I stare up at, gather attention toward a set of newly mounted tape racks. We’ve been busy with various projects around the house: repairing the AC unit, installing a shelf in Frankie’s closet. Frankie resents the distinction between meum and tuum, a distinction learned via conflicts over toys at the pool. But the pool works its magic: sun shines down, conflicts are forgotten, and baby is happy, happy, happy.
A neighbor with a chainsaw helps me remove a fallen tree. He relays the yard’s history, helps us decipher the boundaries of a garden, one he tended in years past. He’s a contractor. A worker who works with him brought music and, with a wheelbarrow, lent a hand removing the tree. To both the worker and the neighbor, I am thankful. Yellow daffodils sprout around the house and in the yard. I imagine plucking a sprout of onion grass and eating it as seasoning atop a baked potato. This I do.
I move amid the house attending to needs, wishing all well. Light fixtures, sculptures, paintings, artwork: plant the seeds and start doing.
Evenings are when I write. Sarah DJs, gets us dancing to James Brown and Sly and the Family Stone. Time to set up stereos and drums. Organize the studio, arrange speakers atop the desk. So I tell myself, past self to future self, mind ranging through the rooms of its memory palace assembling a “to-do” list. That’s where my head goes until I make my way out to the porch — where moths cast shadows and streetlights shine in my eyes. A daddy long legs crawls past as pass cars on the road. Crickets sing in the grass. Dogs bark from a distance on occasion. Traffic eases up come night. With the latter come cooler temperatures, however, so before long I’m back indoors, washing dishes and snacking on sesame sticks.
Sarah looks into how we might remove bats from beneath a section of our attic. They’re endangered and they’re cool to have around, in the sense that they eat thousands of insects per day; but their poop isn’t something we want collecting next to our house. Perhaps we can arrange for them a small bat house. Build them into a workable permaculture. Jonathon Engels is one of many who recommend that we “utilize wildlife.” Create good habitats for frogs, lizards, birds, rabbits, deer, bees, butterflies. Add fertility, spread seeds, create compost. Bats are skillful pest eliminators — pests that could otherwise endanger crops like corn, tomatoes, and beans. Bat guano can then be recycled back into the land as fertilizer. Bats are also pollinators. So let us build or buy a bat box. Mount it on a post in a sunny spot in the yard. The box should perch about thirteen to sixteen feet off the ground. Let us do our best to provide all creatures with homes. Scale up the ladders of the allegory; apply the principle more broadly. In all cases, it means overcoming fear of otherness. Build a culture that uses narrative to occasion imaginative identification with all of nature as kith and kin, while also responding lovingly to difference. Think of this as an alternative to the relationship to Otherness proposed and imagined by Thomas Nagel in his famous essay “What Is It Like to Be a Bat?”
The new house is magnificent, majestic. I pulled up most of the carpets, I’ve removed much of the padding, I’m in the midst of removing staples and tack boards. A crew will help us sand and refinish the beautiful hardwood floors. Each day we transport boxes and objects as we begin our move. It’s work — we also plan to paint several rooms, plant a garden — but it’s coming along, the whole assembling before our eyes. And we’re working together. Baby gives loud, satisfied sigh.

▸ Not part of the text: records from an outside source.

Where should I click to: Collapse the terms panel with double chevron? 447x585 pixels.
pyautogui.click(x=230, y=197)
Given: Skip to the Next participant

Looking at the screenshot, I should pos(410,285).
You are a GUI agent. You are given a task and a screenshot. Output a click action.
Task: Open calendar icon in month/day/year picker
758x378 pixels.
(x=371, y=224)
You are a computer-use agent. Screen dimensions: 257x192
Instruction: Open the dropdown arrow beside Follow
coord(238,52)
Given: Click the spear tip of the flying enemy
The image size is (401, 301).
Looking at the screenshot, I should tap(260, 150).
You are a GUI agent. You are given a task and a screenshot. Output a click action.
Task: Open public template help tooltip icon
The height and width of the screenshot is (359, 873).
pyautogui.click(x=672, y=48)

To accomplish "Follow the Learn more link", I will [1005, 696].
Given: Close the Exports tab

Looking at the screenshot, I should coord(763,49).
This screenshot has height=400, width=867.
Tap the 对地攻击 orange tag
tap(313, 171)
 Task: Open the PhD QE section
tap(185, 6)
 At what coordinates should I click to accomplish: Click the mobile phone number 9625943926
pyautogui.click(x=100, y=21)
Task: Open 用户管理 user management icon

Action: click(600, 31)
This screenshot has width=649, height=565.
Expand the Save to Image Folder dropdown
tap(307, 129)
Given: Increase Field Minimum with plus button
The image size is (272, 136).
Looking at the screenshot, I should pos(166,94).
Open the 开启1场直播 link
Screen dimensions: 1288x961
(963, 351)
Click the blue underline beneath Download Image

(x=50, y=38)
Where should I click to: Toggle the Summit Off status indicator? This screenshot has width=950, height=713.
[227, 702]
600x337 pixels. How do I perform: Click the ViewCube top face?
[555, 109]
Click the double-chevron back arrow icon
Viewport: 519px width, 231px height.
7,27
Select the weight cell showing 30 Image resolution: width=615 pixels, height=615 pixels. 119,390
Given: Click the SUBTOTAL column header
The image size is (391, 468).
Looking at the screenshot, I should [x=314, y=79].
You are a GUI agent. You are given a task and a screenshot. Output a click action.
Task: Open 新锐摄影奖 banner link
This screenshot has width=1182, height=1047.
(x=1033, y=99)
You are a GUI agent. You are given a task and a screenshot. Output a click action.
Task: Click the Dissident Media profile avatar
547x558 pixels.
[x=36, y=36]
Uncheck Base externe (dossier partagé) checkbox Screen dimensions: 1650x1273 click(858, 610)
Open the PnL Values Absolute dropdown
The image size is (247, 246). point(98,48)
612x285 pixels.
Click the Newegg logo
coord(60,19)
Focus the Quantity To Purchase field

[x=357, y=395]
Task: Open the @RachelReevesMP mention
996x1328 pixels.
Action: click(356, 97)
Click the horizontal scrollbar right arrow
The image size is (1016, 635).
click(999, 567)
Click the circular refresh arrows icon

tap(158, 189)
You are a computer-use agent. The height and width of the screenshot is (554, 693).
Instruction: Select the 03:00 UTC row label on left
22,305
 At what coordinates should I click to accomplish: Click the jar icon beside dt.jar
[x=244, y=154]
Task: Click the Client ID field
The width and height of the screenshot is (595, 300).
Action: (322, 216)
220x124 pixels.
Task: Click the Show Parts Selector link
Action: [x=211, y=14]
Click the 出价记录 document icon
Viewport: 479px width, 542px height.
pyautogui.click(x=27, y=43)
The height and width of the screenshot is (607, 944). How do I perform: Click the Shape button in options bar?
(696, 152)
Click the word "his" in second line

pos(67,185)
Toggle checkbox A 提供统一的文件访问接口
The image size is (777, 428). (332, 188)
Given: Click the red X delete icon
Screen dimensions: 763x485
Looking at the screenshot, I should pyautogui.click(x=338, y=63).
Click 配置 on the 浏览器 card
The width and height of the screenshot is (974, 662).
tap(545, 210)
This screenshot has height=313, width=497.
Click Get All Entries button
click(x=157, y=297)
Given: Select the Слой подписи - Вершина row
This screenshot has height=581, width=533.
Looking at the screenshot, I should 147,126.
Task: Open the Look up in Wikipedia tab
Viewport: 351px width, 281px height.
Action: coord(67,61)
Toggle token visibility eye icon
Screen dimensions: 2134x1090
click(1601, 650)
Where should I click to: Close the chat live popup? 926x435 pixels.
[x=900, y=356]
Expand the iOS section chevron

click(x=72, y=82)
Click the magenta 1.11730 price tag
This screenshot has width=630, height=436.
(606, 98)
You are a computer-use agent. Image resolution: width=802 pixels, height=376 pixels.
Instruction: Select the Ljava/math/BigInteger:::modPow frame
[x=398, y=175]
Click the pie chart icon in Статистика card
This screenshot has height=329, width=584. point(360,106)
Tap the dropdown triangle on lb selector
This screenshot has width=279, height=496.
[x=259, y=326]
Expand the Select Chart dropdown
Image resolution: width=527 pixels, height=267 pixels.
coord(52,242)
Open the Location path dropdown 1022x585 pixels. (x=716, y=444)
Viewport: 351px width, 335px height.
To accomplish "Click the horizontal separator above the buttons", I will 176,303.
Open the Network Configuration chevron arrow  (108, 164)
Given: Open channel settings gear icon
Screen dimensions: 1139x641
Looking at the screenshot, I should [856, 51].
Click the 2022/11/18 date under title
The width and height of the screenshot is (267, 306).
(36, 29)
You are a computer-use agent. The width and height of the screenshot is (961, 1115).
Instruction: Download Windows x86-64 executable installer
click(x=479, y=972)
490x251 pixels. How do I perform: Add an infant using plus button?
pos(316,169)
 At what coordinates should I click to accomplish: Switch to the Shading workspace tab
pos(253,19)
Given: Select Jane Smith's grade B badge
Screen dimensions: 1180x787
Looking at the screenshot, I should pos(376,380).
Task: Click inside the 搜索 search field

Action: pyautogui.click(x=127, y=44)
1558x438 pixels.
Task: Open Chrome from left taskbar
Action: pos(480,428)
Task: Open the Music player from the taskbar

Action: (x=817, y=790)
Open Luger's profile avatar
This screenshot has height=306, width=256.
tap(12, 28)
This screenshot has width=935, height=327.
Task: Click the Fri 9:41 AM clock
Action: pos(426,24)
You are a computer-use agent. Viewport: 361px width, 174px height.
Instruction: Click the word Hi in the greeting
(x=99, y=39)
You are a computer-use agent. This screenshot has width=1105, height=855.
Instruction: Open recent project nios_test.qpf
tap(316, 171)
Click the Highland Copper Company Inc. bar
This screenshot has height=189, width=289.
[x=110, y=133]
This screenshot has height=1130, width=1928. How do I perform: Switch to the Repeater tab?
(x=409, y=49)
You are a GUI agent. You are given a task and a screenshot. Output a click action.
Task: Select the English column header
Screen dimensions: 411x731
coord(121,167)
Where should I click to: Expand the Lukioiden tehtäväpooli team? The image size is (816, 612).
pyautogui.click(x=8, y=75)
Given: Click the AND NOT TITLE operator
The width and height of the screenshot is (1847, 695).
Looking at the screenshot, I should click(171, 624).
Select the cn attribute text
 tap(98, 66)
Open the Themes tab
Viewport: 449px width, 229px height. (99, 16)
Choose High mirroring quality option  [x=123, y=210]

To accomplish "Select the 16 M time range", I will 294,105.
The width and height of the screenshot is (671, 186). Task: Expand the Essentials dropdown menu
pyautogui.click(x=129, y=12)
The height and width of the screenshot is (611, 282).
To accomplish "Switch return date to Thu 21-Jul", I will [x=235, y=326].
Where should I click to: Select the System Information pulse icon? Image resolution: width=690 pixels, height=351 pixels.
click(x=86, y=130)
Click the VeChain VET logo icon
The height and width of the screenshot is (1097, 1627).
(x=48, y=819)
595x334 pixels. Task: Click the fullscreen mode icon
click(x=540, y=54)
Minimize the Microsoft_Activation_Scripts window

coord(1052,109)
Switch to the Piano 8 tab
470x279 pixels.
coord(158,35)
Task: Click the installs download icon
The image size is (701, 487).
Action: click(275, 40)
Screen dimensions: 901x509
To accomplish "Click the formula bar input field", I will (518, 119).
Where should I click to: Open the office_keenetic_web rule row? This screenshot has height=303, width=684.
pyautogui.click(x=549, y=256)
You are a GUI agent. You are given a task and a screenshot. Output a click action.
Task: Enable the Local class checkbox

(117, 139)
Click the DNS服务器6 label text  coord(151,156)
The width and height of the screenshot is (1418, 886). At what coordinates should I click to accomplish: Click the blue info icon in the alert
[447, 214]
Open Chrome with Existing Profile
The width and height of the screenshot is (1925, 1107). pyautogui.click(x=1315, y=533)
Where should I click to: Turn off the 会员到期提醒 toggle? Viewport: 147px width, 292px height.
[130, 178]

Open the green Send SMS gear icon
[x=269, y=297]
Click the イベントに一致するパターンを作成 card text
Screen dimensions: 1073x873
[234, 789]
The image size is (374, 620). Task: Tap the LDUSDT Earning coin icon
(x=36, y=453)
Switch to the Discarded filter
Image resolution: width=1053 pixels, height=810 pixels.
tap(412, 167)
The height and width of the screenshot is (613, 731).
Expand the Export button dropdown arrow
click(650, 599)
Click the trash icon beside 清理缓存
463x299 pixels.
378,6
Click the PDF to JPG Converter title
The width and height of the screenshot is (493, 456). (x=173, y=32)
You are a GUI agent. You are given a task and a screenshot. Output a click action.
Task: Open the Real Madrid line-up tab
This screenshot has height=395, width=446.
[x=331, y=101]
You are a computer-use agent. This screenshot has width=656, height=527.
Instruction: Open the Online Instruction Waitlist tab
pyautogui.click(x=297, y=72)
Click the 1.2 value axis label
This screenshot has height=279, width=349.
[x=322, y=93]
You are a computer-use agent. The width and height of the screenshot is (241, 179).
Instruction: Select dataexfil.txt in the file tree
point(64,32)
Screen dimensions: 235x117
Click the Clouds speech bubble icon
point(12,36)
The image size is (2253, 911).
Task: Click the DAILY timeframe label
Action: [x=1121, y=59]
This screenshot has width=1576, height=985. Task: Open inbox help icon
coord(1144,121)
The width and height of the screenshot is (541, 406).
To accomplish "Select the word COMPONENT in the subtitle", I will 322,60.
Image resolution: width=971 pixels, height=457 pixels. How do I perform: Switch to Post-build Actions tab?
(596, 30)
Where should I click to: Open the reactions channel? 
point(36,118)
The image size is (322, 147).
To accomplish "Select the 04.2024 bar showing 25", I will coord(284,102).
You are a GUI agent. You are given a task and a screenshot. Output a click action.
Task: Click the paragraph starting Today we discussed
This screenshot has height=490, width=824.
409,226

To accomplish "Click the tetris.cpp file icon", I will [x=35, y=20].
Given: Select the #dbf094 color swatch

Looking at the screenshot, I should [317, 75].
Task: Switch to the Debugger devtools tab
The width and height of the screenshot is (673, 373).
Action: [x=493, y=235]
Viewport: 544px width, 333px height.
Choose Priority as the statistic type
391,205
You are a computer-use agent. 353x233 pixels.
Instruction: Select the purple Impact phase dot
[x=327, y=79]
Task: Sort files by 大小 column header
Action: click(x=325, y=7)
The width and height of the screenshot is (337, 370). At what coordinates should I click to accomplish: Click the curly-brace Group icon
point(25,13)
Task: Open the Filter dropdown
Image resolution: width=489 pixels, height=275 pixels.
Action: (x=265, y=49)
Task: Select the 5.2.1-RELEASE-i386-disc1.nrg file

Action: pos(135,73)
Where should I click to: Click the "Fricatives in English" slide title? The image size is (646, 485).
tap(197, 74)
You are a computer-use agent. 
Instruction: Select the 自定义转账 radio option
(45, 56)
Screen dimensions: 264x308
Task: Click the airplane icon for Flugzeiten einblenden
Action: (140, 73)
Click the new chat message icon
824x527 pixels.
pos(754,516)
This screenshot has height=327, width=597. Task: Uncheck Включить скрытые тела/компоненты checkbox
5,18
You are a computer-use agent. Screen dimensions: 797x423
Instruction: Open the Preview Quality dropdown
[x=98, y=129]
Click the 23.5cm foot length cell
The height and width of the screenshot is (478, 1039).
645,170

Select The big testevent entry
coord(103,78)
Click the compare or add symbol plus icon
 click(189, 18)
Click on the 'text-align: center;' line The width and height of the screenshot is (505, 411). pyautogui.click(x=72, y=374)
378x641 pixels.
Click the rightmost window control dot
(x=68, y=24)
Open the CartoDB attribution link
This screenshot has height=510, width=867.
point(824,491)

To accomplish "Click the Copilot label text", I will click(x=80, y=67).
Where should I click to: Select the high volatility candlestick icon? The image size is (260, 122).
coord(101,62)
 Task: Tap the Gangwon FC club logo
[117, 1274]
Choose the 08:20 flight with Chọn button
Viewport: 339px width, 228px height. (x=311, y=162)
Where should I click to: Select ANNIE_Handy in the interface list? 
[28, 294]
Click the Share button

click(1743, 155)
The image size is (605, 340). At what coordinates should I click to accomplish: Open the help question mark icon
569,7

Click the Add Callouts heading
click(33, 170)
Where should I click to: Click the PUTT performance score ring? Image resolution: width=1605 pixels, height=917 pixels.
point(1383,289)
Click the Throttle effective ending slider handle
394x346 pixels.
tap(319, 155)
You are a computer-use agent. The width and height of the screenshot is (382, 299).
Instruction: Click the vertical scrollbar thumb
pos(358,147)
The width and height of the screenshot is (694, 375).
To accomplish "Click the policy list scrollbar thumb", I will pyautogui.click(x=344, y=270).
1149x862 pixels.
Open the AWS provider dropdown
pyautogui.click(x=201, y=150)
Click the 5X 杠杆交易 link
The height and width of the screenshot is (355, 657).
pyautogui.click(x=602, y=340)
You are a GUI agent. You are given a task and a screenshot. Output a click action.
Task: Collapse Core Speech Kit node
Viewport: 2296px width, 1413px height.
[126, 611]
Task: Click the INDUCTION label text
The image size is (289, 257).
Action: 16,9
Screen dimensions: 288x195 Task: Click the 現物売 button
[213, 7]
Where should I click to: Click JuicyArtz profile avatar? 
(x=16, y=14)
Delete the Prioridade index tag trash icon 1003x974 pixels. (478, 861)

I set to work reorganizing my office into a sanctum. I handle old books, rearrange them in space. I eye the parts of the space, asking each object that my attention happens upon how it might give me joy. I peek through piles of paper. I pretend to think for a moment in character as a “life coach.” “What do I want with this stuff?” I ask myself while staring at the contents of a tall metal filing cabinet, each hanging folder neatly labeled, organized mostly in accord with topics I studied in grad school. Much of it seems distant and dated: political pamphlets, neighborhood bulletins. Paper-media objects of the past. How much of it is worth holding onto? At the very least, the file cabinet tells a story: eyeing a drawer’s contents, one moves from dissertation chapters and professors’ comments to a final folder (the only one with which I interact anymore) overflowing with bills. That’s why I took to climbing Mystic Mountain. Yet now I’m here, sitting beside a spider on my front stoop at dusk, watching it weave its web. I sit awed by all the little live things, all my kind, beautiful companions, breathing, centering, seeking to do well by all.